### TASK OBJECTIVE
Write out, word for word, the lines of the material below between the lines holding "Click the Task Manager title bar icon" and "coord(505,66)", inclusive.

### EXERCISE DATA
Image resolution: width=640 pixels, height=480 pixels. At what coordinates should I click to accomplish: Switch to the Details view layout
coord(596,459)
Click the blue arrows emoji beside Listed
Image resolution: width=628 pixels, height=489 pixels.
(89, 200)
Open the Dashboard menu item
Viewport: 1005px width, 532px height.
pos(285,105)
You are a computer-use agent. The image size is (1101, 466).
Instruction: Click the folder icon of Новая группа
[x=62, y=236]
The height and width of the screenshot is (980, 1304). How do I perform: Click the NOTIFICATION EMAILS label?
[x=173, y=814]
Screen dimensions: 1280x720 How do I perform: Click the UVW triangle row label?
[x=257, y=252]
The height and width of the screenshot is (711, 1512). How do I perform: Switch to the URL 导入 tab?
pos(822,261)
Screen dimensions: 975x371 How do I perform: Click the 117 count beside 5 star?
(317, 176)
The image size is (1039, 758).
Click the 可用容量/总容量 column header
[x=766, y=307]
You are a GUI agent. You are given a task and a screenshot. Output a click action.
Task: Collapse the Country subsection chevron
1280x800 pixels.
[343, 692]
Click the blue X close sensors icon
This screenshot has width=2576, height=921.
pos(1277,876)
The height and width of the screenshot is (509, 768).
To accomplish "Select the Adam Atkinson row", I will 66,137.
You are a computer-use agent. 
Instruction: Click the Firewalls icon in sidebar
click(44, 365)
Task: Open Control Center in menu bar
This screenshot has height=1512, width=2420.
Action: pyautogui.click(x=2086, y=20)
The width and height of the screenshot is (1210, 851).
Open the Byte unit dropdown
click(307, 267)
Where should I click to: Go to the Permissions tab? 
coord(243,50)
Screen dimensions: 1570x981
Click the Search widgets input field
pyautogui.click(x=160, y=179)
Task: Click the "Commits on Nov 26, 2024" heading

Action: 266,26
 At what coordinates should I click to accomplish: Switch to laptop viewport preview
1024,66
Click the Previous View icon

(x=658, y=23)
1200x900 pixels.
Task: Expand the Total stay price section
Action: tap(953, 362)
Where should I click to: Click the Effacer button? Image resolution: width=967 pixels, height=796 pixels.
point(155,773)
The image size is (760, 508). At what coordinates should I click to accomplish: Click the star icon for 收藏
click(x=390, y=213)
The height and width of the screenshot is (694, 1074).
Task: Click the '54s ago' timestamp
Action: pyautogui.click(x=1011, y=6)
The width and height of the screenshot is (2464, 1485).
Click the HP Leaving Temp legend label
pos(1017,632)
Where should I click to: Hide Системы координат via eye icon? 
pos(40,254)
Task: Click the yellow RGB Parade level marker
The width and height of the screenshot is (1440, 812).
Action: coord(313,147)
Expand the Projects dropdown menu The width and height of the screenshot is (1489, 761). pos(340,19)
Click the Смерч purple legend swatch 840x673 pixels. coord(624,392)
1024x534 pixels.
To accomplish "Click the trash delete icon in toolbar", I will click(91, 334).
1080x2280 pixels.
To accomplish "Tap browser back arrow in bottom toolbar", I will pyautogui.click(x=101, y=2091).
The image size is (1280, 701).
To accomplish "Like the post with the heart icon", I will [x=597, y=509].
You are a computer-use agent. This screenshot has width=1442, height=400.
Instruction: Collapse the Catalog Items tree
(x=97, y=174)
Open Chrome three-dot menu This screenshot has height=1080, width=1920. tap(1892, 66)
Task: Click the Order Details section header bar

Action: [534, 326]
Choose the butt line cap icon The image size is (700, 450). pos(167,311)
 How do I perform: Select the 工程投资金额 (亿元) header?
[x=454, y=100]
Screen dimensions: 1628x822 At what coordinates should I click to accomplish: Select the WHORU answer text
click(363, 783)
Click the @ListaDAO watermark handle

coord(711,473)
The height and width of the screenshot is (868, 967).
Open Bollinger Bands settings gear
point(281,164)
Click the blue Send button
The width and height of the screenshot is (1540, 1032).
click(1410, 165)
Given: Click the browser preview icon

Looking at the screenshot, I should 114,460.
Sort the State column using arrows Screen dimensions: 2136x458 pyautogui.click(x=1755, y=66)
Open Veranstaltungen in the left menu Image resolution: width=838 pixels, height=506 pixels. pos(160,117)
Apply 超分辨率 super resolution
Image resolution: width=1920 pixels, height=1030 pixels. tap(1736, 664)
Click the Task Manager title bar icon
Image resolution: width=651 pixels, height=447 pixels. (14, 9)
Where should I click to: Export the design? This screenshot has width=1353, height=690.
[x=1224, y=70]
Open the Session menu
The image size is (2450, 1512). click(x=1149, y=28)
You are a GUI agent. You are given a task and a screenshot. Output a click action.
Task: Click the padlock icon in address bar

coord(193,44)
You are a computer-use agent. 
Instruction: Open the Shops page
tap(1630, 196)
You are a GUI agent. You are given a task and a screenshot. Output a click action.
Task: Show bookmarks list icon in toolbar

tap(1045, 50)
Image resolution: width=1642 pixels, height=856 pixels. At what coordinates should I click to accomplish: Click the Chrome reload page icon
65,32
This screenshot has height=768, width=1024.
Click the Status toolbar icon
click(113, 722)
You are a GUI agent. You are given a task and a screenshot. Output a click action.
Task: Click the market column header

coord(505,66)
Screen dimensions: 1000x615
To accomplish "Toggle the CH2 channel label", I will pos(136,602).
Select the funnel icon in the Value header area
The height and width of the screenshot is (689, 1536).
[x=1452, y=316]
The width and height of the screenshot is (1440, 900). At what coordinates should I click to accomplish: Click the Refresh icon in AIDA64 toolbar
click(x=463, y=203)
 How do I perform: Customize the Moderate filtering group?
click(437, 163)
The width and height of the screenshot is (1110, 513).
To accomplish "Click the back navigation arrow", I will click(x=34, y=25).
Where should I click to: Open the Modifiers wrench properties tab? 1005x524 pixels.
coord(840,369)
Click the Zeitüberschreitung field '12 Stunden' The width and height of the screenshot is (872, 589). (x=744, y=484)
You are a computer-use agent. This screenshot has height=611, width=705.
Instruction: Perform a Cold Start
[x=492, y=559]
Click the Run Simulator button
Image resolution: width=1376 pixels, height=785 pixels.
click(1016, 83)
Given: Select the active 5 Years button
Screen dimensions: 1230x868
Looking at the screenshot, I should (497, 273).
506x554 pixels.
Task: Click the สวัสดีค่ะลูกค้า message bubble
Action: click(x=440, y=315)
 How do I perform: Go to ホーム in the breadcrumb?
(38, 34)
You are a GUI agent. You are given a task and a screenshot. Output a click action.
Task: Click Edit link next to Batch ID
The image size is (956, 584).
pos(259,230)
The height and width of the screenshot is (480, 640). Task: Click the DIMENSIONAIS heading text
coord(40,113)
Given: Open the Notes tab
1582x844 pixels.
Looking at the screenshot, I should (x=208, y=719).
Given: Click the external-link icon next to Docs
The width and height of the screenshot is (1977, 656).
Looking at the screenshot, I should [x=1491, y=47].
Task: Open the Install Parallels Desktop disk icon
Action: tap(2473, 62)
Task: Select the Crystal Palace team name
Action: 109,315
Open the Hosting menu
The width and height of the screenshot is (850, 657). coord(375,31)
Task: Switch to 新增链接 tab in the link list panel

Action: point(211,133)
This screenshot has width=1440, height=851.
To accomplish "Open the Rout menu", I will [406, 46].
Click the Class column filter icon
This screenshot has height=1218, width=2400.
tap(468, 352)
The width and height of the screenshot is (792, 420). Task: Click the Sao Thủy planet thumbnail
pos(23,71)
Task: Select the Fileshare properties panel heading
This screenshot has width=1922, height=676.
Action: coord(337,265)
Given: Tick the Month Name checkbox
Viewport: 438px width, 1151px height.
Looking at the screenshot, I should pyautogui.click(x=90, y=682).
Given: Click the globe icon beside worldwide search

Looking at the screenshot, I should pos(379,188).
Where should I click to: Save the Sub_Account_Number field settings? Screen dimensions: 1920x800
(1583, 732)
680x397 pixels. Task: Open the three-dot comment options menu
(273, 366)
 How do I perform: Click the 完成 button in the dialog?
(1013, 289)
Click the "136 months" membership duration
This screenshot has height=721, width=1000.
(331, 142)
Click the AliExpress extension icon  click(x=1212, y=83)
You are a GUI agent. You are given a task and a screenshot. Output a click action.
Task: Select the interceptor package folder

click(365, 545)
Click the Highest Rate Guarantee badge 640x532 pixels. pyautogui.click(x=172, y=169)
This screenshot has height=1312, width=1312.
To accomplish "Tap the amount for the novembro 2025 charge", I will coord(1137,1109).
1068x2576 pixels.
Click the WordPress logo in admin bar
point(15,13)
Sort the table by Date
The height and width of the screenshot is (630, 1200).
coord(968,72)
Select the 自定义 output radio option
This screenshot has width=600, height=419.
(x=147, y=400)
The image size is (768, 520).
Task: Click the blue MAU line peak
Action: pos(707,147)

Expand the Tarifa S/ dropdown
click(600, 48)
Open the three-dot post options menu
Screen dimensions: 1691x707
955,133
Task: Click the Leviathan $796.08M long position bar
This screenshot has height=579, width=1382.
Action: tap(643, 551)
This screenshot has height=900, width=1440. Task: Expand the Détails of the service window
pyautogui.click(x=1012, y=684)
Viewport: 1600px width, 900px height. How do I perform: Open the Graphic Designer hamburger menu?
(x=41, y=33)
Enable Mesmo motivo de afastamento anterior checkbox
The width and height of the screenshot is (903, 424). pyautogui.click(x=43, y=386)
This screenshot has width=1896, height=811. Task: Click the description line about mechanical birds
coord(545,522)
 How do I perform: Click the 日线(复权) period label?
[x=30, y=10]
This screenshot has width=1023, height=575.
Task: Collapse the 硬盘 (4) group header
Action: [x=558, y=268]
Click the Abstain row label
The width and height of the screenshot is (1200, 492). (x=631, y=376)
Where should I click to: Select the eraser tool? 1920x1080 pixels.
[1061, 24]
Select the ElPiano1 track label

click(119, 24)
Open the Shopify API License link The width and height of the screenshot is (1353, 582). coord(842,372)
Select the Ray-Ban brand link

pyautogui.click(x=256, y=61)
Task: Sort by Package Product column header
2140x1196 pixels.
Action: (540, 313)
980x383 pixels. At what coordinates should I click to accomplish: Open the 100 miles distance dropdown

### SOLUTION FOR THIS PROBLEM
Click the Task Manager title bar icon
Image resolution: width=651 pixels, height=447 pixels. (14, 9)
Where should I click to: Export the design? This screenshot has width=1353, height=690.
[x=1224, y=70]
Open the Session menu
The image size is (2450, 1512). click(x=1149, y=28)
You are a GUI agent. You are given a task and a screenshot. Output a click action.
Task: Click the padlock icon in address bar

coord(193,44)
You are a computer-use agent. 
Instruction: Open the Shops page
tap(1630, 196)
You are a GUI agent. You are given a task and a screenshot. Output a click action.
Task: Show bookmarks list icon in toolbar

tap(1045, 50)
Image resolution: width=1642 pixels, height=856 pixels. At what coordinates should I click to accomplish: Click the Chrome reload page icon
65,32
This screenshot has height=768, width=1024.
Click the Status toolbar icon
click(113, 722)
You are a GUI agent. You are given a task and a screenshot. Output a click action.
Task: Click the market column header

coord(505,66)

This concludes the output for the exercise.